- [Short problem]
Update the records below by replacing each "icon" with "button", and give them again with nothing else changed. Leave the pictures out.

- [Extracted entries]
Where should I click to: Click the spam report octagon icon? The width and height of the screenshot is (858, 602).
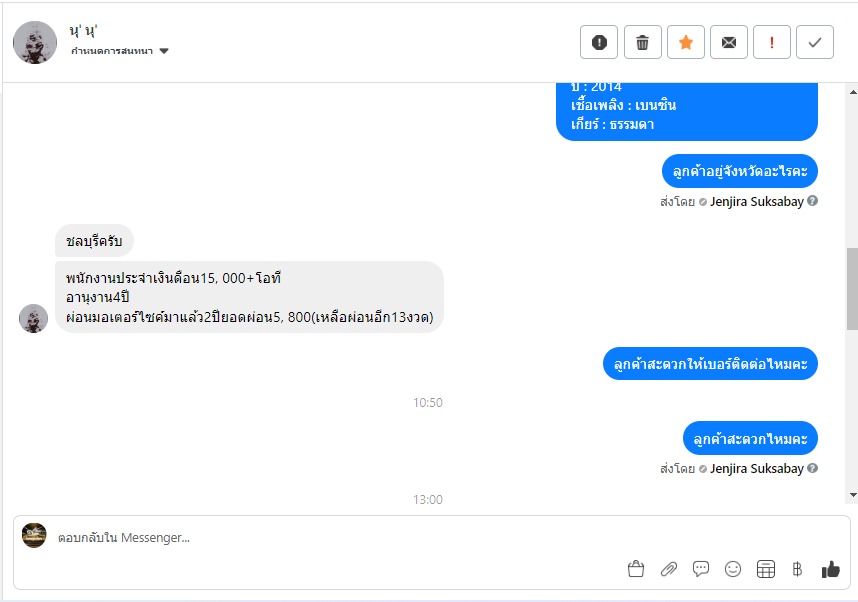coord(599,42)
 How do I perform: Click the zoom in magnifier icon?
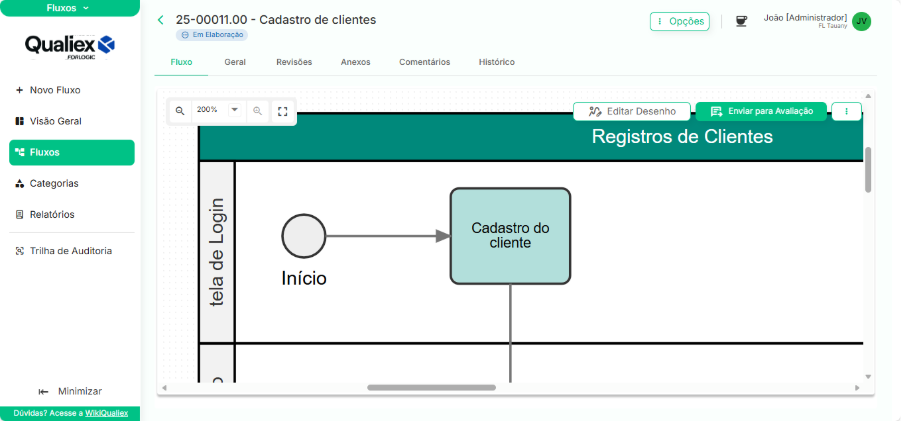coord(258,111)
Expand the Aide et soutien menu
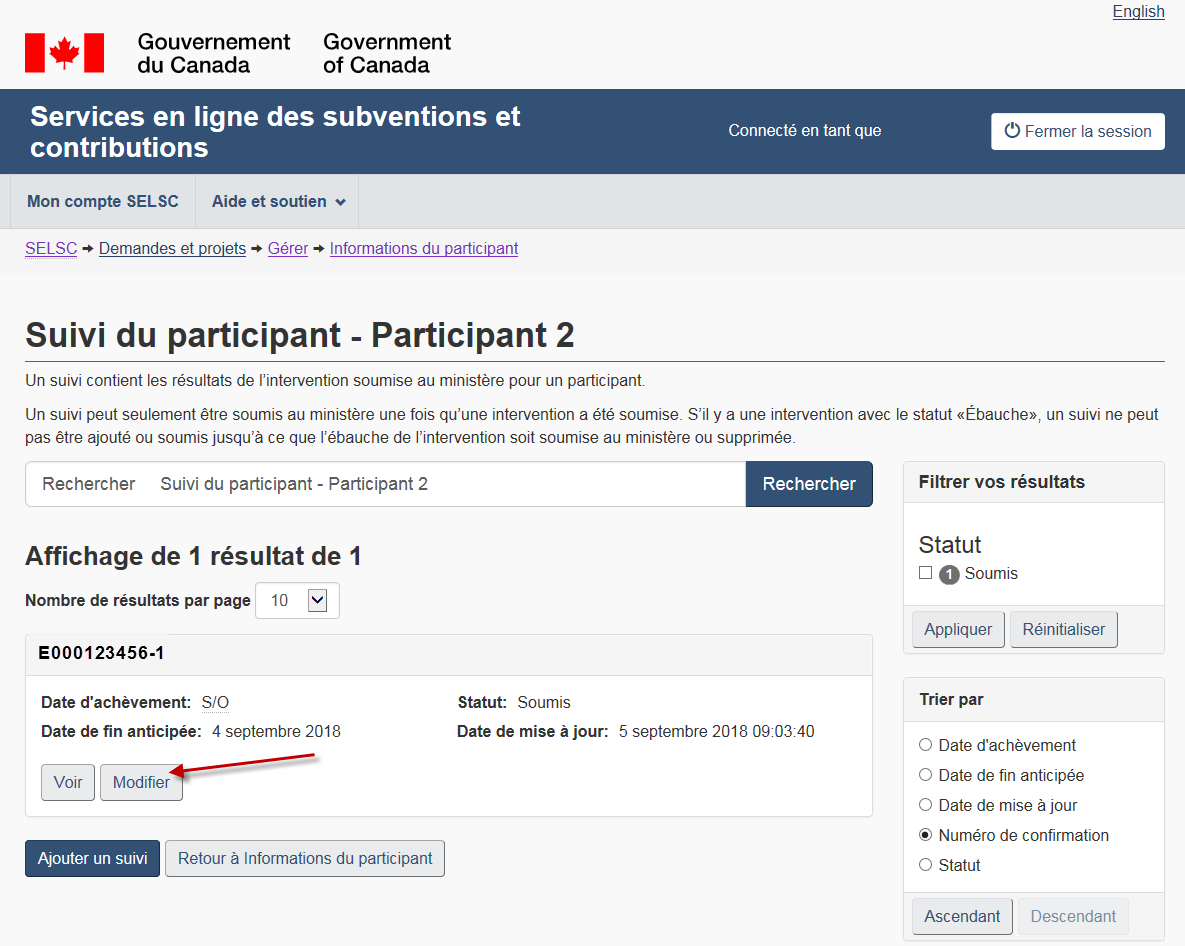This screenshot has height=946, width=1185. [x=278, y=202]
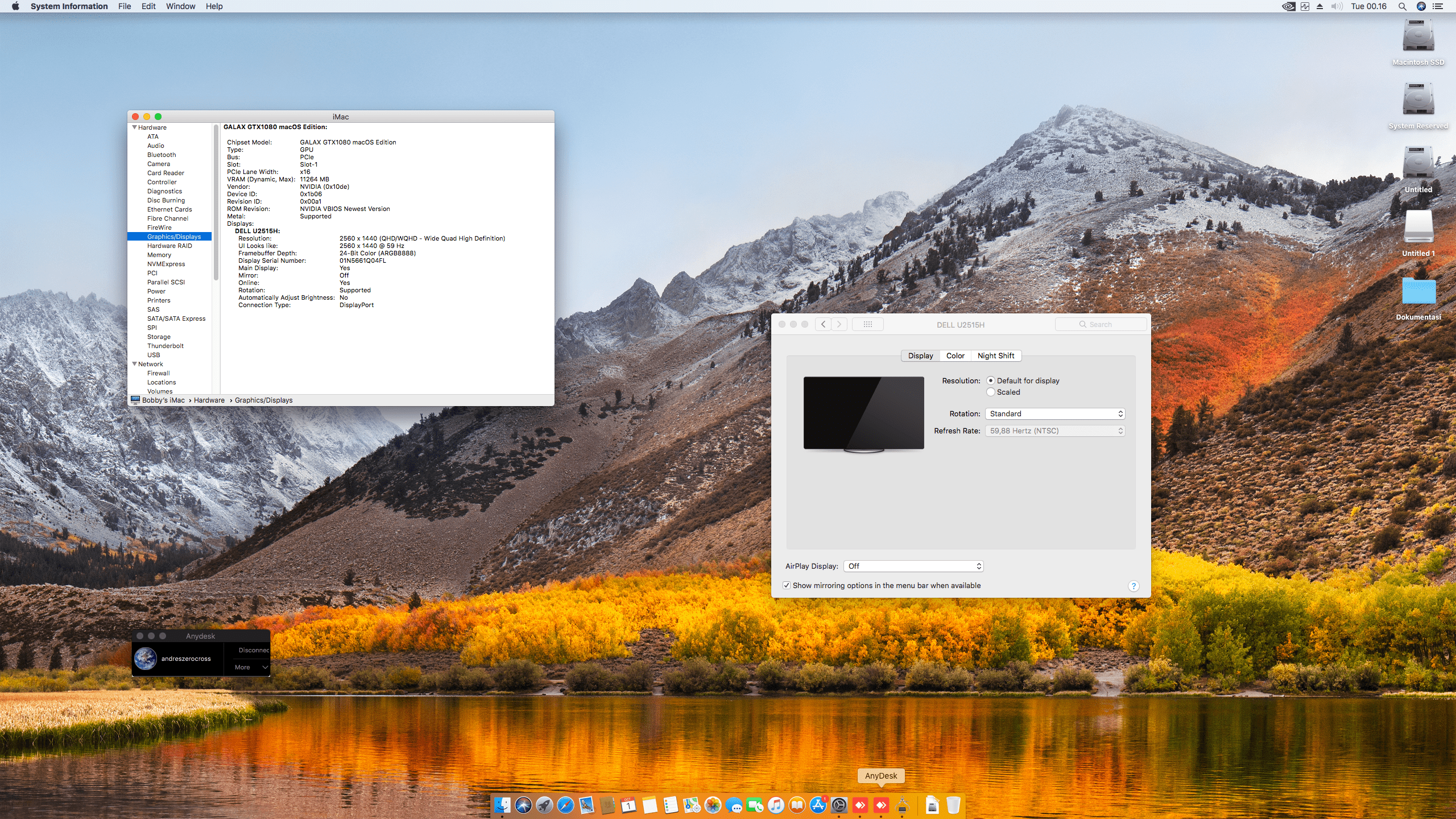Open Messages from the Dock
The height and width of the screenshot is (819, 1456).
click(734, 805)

- [Solved problem]
Where should I click to: Click the spam report octagon button? The width and height of the screenshot is (858, 602).
coord(599,42)
 How do I perform: Click the zoom in magnifier button?
coord(258,111)
Expand the Aide et soutien menu
This screenshot has height=946, width=1185. [x=278, y=202]
Open Messages from the Dock
The height and width of the screenshot is (819, 1456).
click(734, 805)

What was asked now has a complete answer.